**Input records**
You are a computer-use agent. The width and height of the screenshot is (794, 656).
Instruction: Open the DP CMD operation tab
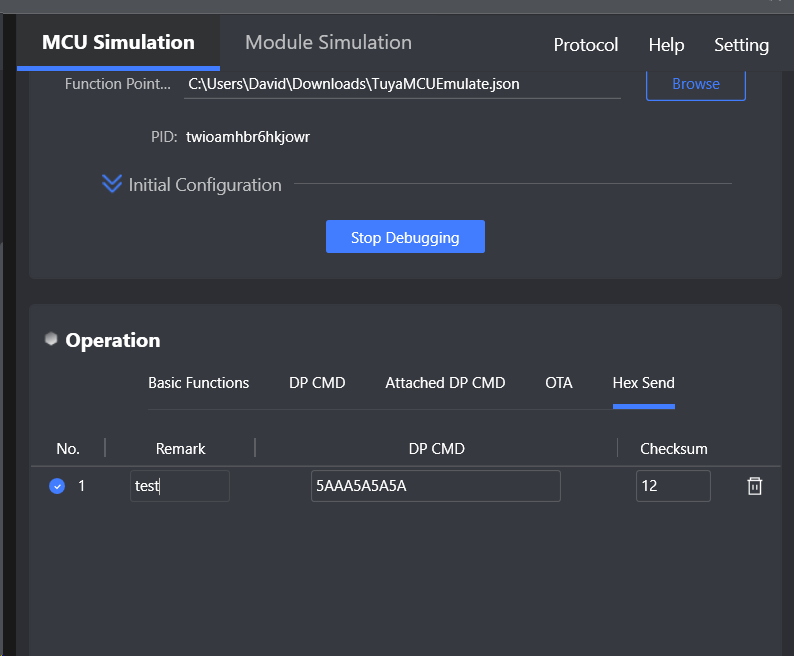pos(317,383)
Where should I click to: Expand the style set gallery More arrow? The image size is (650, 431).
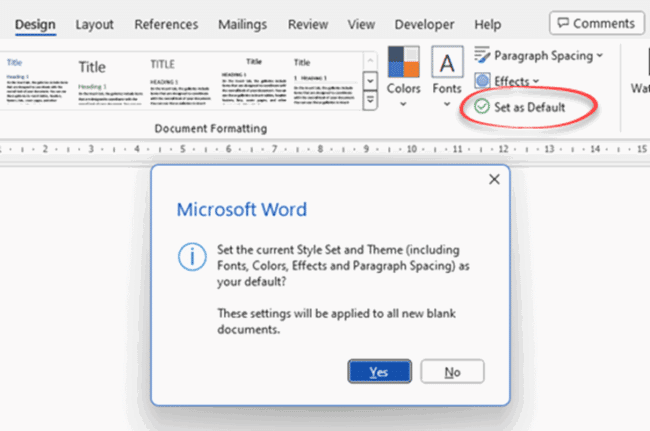[369, 100]
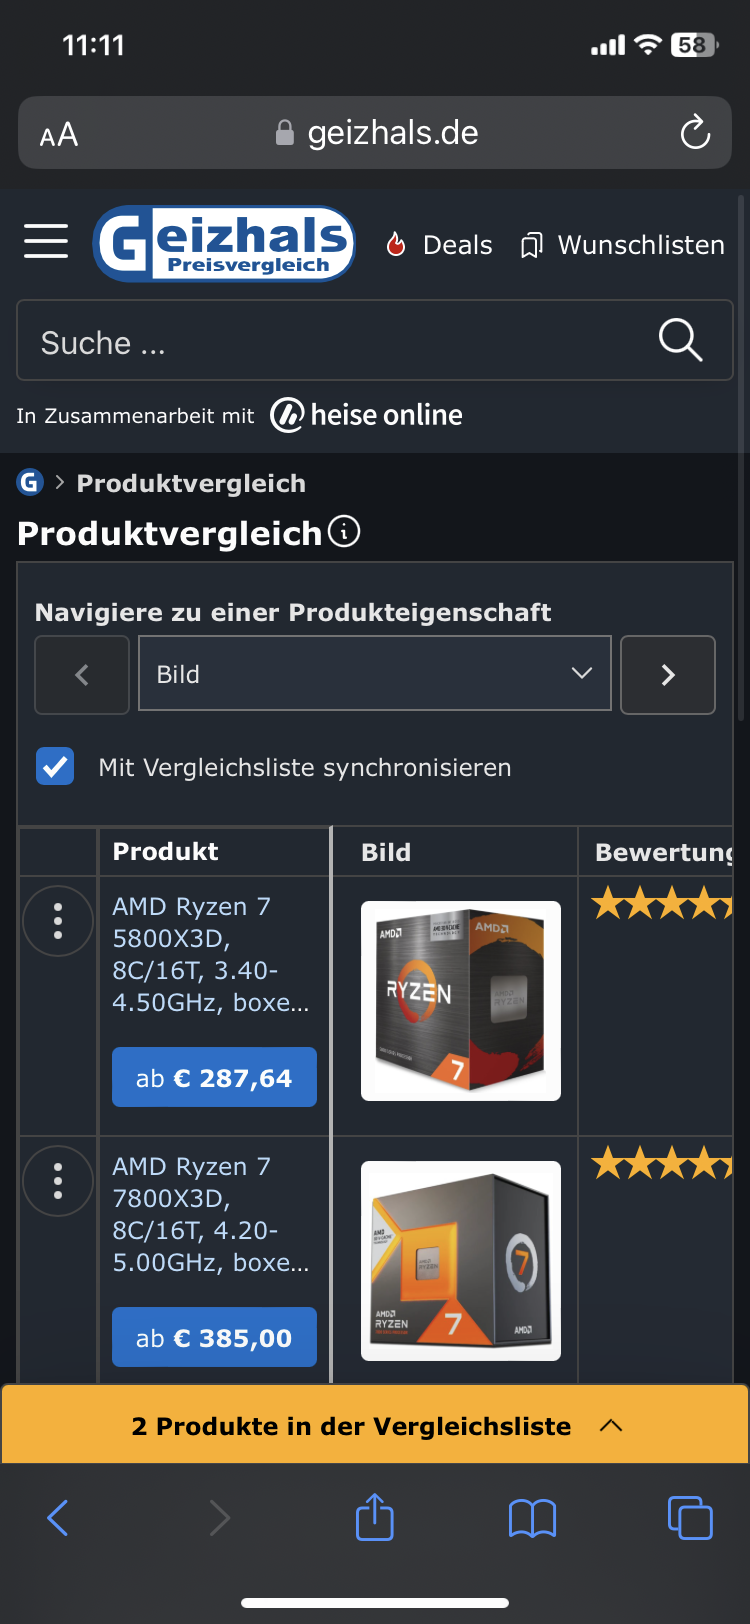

**Problem to work on**
Render every line of the items above as a JSON list of strings, one string per line, leaving out blank lines and the pictures.

**Response to this exercise**
[
  "You are a computer-use agent. The width and height of the screenshot is (794, 656).",
  "Instruction: Open the DP CMD operation tab",
  "pos(317,383)",
  "Where should I click to: Expand the style set gallery More arrow? The image size is (650, 431).",
  "[369, 100]"
]